Con una amplia mayoría de votos, los legisladores aprobaron la disminución de la jornada laboral de 48 a 40 horas semanales. La medida será implementada de forma gradual y ahora solo falta su publicación oficial para entrar en vigor.
El objetivo de la reforma es mejorar la calidad de vida de los trabajadores sin afectar sus ingresos. Sin embargo, el esquema aprobado otorga a los empleadores un rol clave en la organización del nuevo horario laboral.
Reducción de la jornada laboral: cómo será el cambio de 48 a 40 horas
La reforma establece que la jornada laboral se reducirá de manera progresiva entre 2027 y 2030. Esto significa que no se aplicará de forma inmediata, sino en etapas definidas por las autoridades.

Durante este periodo, las empresas deberán ajustar sus esquemas de trabajo hasta alcanzar el límite de 40 horas semanales. El salario de los trabajadores no podrá verse afectado por esta modificación.

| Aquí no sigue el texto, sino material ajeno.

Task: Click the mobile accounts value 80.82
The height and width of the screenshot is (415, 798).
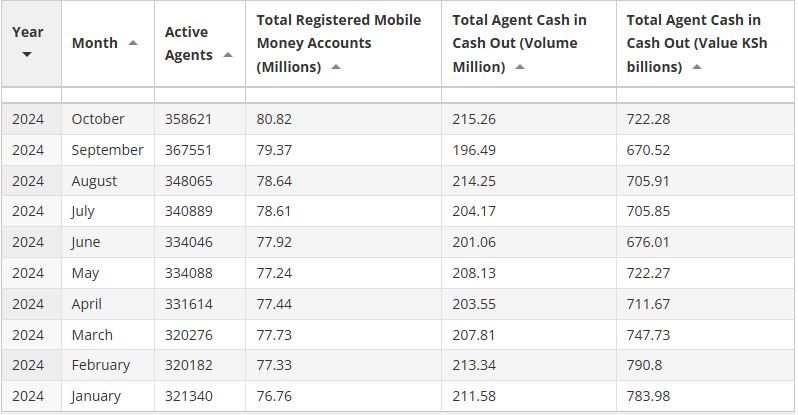Action: tap(274, 119)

El cambio busca alinearse con estándares internacionales en materia laboral. También pretende reducir el desgaste físico y mental asociado a jornadas extensas. A pesar de su aprobación, el proceso aún requiere su publicación en el Diario Oficial para formalizar su entrada en vigor en todo el país.

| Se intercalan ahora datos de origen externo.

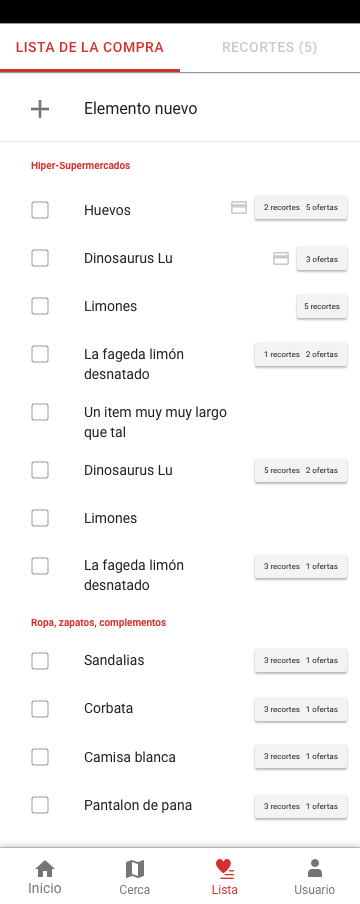
Task: Open Pantalon de pana offers button
Action: click(301, 806)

Patrones decidirán cómo aplicar la nueva jornada laboral
Los empleadores tendrán margen para definir cómo distribuir las horas, pudiendo reorganizar turnos y días según sus necesidades. La ley no fija un esquema único, por lo que cada empresa aplicará el cambio de forma distinta, lo que ha generado preocupación en sectores laborales.
También se cuestiona que no se garantice un descanso obligatorio de dos días por semana, uno de los principales reclamos de la oposición.
Aun así, la reforma asegura que no habrá reducción salarial, beneficiando directamente a los trabajadores.
Qué impacto tendrá la reforma laboral en trabajadores y empresas
La reducción de la jornada busca mejorar el equilibrio entre vida laboral y personal. Se espera que esto tenga efectos positivos en la salud y productividad de los empleados.
Para las empresas, el cambio implicará ajustes en la operación y posibles reestructuraciones internas. Esto podría traducirse en nuevos modelos de trabajo más flexibles.
Algunos sectores consideran que la implementación gradual permitirá una adaptación menos brusca. Sin embargo, persisten dudas sobre cómo se aplicará en la práctica en distintas industrias. En general, la reforma marca un cambio estructural en el mercado laboral mexicano, con efectos que se verán de forma progresiva en los próximos años.